Records excerpted from a collection:

* * *

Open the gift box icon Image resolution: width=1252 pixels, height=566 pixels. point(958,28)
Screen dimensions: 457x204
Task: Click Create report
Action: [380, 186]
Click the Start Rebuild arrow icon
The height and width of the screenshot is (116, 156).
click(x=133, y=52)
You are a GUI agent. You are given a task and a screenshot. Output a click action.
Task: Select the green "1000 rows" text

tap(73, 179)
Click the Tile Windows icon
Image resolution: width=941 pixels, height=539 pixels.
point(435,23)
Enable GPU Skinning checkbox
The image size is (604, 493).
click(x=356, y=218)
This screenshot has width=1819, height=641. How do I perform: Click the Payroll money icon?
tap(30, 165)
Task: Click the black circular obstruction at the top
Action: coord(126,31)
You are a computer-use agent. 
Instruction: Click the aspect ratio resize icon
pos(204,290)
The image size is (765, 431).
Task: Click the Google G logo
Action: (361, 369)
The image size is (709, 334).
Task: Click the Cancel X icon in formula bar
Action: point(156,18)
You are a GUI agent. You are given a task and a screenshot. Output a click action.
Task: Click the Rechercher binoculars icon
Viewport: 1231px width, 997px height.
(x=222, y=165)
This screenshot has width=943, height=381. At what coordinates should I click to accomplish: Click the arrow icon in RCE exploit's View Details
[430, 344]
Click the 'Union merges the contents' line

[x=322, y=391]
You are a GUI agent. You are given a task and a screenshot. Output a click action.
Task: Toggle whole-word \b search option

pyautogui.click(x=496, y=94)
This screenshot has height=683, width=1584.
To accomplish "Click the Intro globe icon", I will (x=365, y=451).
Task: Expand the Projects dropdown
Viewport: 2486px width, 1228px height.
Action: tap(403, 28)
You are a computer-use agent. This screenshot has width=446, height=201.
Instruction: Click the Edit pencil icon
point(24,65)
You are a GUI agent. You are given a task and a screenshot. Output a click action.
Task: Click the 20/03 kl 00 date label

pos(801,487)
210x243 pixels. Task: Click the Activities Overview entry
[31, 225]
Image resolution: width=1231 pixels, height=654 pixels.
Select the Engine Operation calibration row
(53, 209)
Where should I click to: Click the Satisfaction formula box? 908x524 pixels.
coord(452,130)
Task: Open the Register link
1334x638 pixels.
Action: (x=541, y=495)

* * *

Task to complete :: Write the data from above out again, exactly.

Result for this exercise ::
Open the gift box icon Image resolution: width=1252 pixels, height=566 pixels. point(958,28)
Screen dimensions: 457x204
Task: Click Create report
Action: [380, 186]
Click the Start Rebuild arrow icon
The height and width of the screenshot is (116, 156).
click(x=133, y=52)
You are a GUI agent. You are given a task and a screenshot. Output a click action.
Task: Select the green "1000 rows" text

tap(73, 179)
Click the Tile Windows icon
Image resolution: width=941 pixels, height=539 pixels.
point(435,23)
Enable GPU Skinning checkbox
The image size is (604, 493).
click(x=356, y=218)
This screenshot has width=1819, height=641. How do I perform: Click the Payroll money icon?
tap(30, 165)
Task: Click the black circular obstruction at the top
Action: coord(126,31)
You are a computer-use agent. 
Instruction: Click the aspect ratio resize icon
pos(204,290)
The image size is (765, 431).
Task: Click the Google G logo
Action: (361, 369)
The image size is (709, 334).
Task: Click the Cancel X icon in formula bar
Action: point(156,18)
You are a GUI agent. You are given a task and a screenshot. Output a click action.
Task: Click the Rechercher binoculars icon
Viewport: 1231px width, 997px height.
(x=222, y=165)
This screenshot has width=943, height=381. At what coordinates should I click to accomplish: Click the arrow icon in RCE exploit's View Details
[430, 344]
Click the 'Union merges the contents' line

[x=322, y=391]
You are a GUI agent. You are given a task and a screenshot. Output a click action.
Task: Toggle whole-word \b search option

pyautogui.click(x=496, y=94)
This screenshot has height=683, width=1584.
To accomplish "Click the Intro globe icon", I will (x=365, y=451).
Task: Expand the Projects dropdown
Viewport: 2486px width, 1228px height.
Action: tap(403, 28)
You are a computer-use agent. This screenshot has width=446, height=201.
Instruction: Click the Edit pencil icon
point(24,65)
You are a GUI agent. You are given a task and a screenshot. Output a click action.
Task: Click the 20/03 kl 00 date label

pos(801,487)
210x243 pixels. Task: Click the Activities Overview entry
[31, 225]
Image resolution: width=1231 pixels, height=654 pixels.
Select the Engine Operation calibration row
(53, 209)
Where should I click to: Click the Satisfaction formula box? 908x524 pixels.
coord(452,130)
Task: Open the Register link
1334x638 pixels.
Action: (x=541, y=495)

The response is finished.